======== MATERIALS PROVIDED

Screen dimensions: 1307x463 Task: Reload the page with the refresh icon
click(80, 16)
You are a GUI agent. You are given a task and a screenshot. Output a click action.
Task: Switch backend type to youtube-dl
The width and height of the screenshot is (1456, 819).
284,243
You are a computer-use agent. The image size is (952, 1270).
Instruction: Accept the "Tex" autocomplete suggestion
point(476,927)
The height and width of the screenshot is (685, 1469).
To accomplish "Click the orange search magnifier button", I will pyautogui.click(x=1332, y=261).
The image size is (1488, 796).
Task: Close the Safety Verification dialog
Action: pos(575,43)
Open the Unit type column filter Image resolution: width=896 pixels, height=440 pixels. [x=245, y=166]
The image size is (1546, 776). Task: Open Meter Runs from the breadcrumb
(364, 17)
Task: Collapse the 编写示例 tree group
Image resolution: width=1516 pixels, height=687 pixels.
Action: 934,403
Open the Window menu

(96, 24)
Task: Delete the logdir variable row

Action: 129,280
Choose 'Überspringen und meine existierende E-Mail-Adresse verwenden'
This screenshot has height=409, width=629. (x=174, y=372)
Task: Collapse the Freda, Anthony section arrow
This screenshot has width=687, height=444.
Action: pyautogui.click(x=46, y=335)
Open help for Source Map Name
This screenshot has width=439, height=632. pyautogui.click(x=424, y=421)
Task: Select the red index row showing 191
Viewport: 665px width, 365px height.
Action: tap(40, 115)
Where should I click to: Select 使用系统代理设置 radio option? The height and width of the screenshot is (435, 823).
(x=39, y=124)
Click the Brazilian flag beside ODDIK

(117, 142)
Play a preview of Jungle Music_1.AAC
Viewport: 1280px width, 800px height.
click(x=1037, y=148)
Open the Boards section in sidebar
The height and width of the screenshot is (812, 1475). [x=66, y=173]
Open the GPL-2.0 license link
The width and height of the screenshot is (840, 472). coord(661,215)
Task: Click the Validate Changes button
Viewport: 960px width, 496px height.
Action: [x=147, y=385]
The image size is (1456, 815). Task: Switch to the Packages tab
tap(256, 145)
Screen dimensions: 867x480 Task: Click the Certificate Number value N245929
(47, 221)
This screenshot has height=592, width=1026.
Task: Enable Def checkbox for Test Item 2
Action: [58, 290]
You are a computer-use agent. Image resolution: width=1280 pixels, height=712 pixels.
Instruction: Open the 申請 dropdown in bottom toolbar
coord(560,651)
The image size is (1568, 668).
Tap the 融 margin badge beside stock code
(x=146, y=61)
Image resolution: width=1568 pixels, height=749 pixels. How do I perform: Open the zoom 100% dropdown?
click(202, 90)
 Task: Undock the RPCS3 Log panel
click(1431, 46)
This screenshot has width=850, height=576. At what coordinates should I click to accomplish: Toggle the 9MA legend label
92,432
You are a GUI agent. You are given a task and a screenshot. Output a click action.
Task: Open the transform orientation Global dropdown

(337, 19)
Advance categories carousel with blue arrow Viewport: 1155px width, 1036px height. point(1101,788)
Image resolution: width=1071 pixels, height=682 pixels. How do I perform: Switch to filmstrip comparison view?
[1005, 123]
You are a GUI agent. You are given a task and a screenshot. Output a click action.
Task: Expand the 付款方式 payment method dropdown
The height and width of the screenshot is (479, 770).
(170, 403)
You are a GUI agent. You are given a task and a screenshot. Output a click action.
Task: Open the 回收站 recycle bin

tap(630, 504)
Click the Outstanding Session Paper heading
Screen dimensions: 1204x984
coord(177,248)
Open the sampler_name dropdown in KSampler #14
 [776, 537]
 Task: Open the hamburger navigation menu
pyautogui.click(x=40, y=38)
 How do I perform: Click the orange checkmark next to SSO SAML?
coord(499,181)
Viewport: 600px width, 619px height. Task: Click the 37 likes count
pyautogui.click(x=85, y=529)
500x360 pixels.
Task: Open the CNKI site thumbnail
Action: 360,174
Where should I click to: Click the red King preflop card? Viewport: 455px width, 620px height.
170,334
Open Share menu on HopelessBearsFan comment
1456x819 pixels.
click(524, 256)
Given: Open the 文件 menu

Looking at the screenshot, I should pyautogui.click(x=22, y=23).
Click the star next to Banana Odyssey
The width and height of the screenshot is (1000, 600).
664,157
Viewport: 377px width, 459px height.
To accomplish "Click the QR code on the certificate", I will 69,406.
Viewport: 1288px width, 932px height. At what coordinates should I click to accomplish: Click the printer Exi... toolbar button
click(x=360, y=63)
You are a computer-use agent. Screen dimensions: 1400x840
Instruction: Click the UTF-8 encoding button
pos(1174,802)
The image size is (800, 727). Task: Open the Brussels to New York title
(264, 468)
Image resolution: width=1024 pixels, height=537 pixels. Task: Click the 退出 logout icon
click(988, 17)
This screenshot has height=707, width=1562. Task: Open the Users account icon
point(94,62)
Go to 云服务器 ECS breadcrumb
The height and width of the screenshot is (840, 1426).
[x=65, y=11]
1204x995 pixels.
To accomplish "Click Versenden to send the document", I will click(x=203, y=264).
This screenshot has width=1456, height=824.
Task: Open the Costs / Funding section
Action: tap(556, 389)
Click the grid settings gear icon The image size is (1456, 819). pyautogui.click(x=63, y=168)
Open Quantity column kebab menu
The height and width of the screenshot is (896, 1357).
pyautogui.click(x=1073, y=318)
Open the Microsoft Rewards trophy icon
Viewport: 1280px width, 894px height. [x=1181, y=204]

================

- _THE PROBLEM_:
Render each line of the items above as a Markdown table with two columns, No. and Text, where No. holds a row number and Text holds the line. Leave out blank lines.

- _ANSWER BELOW_:
| No. | Text |
|---|---|
| 1 | Screen dimensions: 1307x463 Task: Reload the page with the refresh icon |
| 2 | click(80, 16) |
| 3 | You are a GUI agent. You are given a task and a screenshot. Output a click action. |
| 4 | Task: Switch backend type to youtube-dl |
| 5 | The width and height of the screenshot is (1456, 819). |
| 6 | 284,243 |
| 7 | You are a computer-use agent. The image size is (952, 1270). |
| 8 | Instruction: Accept the "Tex" autocomplete suggestion |
| 9 | point(476,927) |
| 10 | The height and width of the screenshot is (685, 1469). |
| 11 | To accomplish "Click the orange search magnifier button", I will pyautogui.click(x=1332, y=261). |
| 12 | The image size is (1488, 796). |
| 13 | Task: Close the Safety Verification dialog |
| 14 | Action: pos(575,43) |
| 15 | Open the Unit type column filter Image resolution: width=896 pixels, height=440 pixels. [x=245, y=166] |
| 16 | The image size is (1546, 776). Task: Open Meter Runs from the breadcrumb |
| 17 | (364, 17) |
| 18 | Task: Collapse the 编写示例 tree group |
| 19 | Image resolution: width=1516 pixels, height=687 pixels. |
| 20 | Action: 934,403 |
| 21 | Open the Window menu |
| 22 | (96, 24) |
| 23 | Task: Delete the logdir variable row |
| 24 | Action: 129,280 |
| 25 | Choose 'Überspringen und meine existierende E-Mail-Adresse verwenden' |
| 26 | This screenshot has height=409, width=629. (x=174, y=372) |
| 27 | Task: Collapse the Freda, Anthony section arrow |
| 28 | This screenshot has width=687, height=444. |
| 29 | Action: pyautogui.click(x=46, y=335) |
| 30 | Open help for Source Map Name |
| 31 | This screenshot has width=439, height=632. pyautogui.click(x=424, y=421) |
| 32 | Task: Select the red index row showing 191 |
| 33 | Viewport: 665px width, 365px height. |
| 34 | Action: tap(40, 115) |
| 35 | Where should I click to: Select 使用系统代理设置 radio option? The height and width of the screenshot is (435, 823). |
| 36 | (x=39, y=124) |
| 37 | Click the Brazilian flag beside ODDIK |
| 38 | (117, 142) |
| 39 | Play a preview of Jungle Music_1.AAC |
| 40 | Viewport: 1280px width, 800px height. |
| 41 | click(x=1037, y=148) |
| 42 | Open the Boards section in sidebar |
| 43 | The height and width of the screenshot is (812, 1475). [x=66, y=173] |
| 44 | Open the GPL-2.0 license link |
| 45 | The width and height of the screenshot is (840, 472). coord(661,215) |
| 46 | Task: Click the Validate Changes button |
| 47 | Viewport: 960px width, 496px height. |
| 48 | Action: [x=147, y=385] |
| 49 | The image size is (1456, 815). Task: Switch to the Packages tab |
| 50 | tap(256, 145) |
| 51 | Screen dimensions: 867x480 Task: Click the Certificate Number value N245929 |
| 52 | (47, 221) |
| 53 | This screenshot has height=592, width=1026. |
| 54 | Task: Enable Def checkbox for Test Item 2 |
| 55 | Action: [58, 290] |
| 56 | You are a computer-use agent. Image resolution: width=1280 pixels, height=712 pixels. |
| 57 | Instruction: Open the 申請 dropdown in bottom toolbar |
| 58 | coord(560,651) |
| 59 | The image size is (1568, 668). |
| 60 | Tap the 融 margin badge beside stock code |
| 61 | (x=146, y=61) |
| 62 | Image resolution: width=1568 pixels, height=749 pixels. How do I perform: Open the zoom 100% dropdown? |
| 63 | click(202, 90) |
| 64 |  Task: Undock the RPCS3 Log panel |
| 65 | click(1431, 46) |
| 66 | This screenshot has width=850, height=576. At what coordinates should I click to accomplish: Toggle the 9MA legend label |
| 67 | 92,432 |
| 68 | You are a GUI agent. You are given a task and a screenshot. Output a click action. |
| 69 | Task: Open the transform orientation Global dropdown |
| 70 | (337, 19) |
| 71 | Advance categories carousel with blue arrow Viewport: 1155px width, 1036px height. point(1101,788) |
| 72 | Image resolution: width=1071 pixels, height=682 pixels. How do I perform: Switch to filmstrip comparison view? |
| 73 | [1005, 123] |
| 74 | You are a GUI agent. You are given a task and a screenshot. Output a click action. |
| 75 | Task: Expand the 付款方式 payment method dropdown |
| 76 | The height and width of the screenshot is (479, 770). |
| 77 | (170, 403) |
| 78 | You are a GUI agent. You are given a task and a screenshot. Output a click action. |
| 79 | Task: Open the 回收站 recycle bin |
| 80 | tap(630, 504) |
| 81 | Click the Outstanding Session Paper heading |
| 82 | Screen dimensions: 1204x984 |
| 83 | coord(177,248) |
| 84 | Open the sampler_name dropdown in KSampler #14 |
| 85 |  [776, 537] |
| 86 |  Task: Open the hamburger navigation menu |
| 87 | pyautogui.click(x=40, y=38) |
| 88 |  How do I perform: Click the orange checkmark next to SSO SAML? |
| 89 | coord(499,181) |
| 90 | Viewport: 600px width, 619px height. Task: Click the 37 likes count |
| 91 | pyautogui.click(x=85, y=529) |
| 92 | 500x360 pixels. |
| 93 | Task: Open the CNKI site thumbnail |
| 94 | Action: 360,174 |
| 95 | Where should I click to: Click the red King preflop card? Viewport: 455px width, 620px height. |
| 96 | 170,334 |
| 97 | Open Share menu on HopelessBearsFan comment |
| 98 | 1456x819 pixels. |
| 99 | click(524, 256) |
| 100 | Given: Open the 文件 menu |
| 101 | Looking at the screenshot, I should pyautogui.click(x=22, y=23). |
| 102 | Click the star next to Banana Odyssey |
| 103 | The width and height of the screenshot is (1000, 600). |
| 104 | 664,157 |
| 105 | Viewport: 377px width, 459px height. |
| 106 | To accomplish "Click the QR code on the certificate", I will 69,406. |
| 107 | Viewport: 1288px width, 932px height. At what coordinates should I click to accomplish: Click the printer Exi... toolbar button |
| 108 | click(x=360, y=63) |
| 109 | You are a computer-use agent. Screen dimensions: 1400x840 |
| 110 | Instruction: Click the UTF-8 encoding button |
| 111 | pos(1174,802) |
| 112 | The image size is (800, 727). Task: Open the Brussels to New York title |
| 113 | (264, 468) |
| 114 | Image resolution: width=1024 pixels, height=537 pixels. Task: Click the 退出 logout icon |
| 115 | click(988, 17) |
| 116 | This screenshot has height=707, width=1562. Task: Open the Users account icon |
| 117 | point(94,62) |
| 118 | Go to 云服务器 ECS breadcrumb |
| 119 | The height and width of the screenshot is (840, 1426). |
| 120 | [x=65, y=11] |
| 121 | 1204x995 pixels. |
| 122 | To accomplish "Click Versenden to send the document", I will click(x=203, y=264). |
| 123 | This screenshot has width=1456, height=824. |
| 124 | Task: Open the Costs / Funding section |
| 125 | Action: tap(556, 389) |
| 126 | Click the grid settings gear icon The image size is (1456, 819). pyautogui.click(x=63, y=168) |
| 127 | Open Quantity column kebab menu |
| 128 | The height and width of the screenshot is (896, 1357). |
| 129 | pyautogui.click(x=1073, y=318) |
| 130 | Open the Microsoft Rewards trophy icon |
| 131 | Viewport: 1280px width, 894px height. [x=1181, y=204] |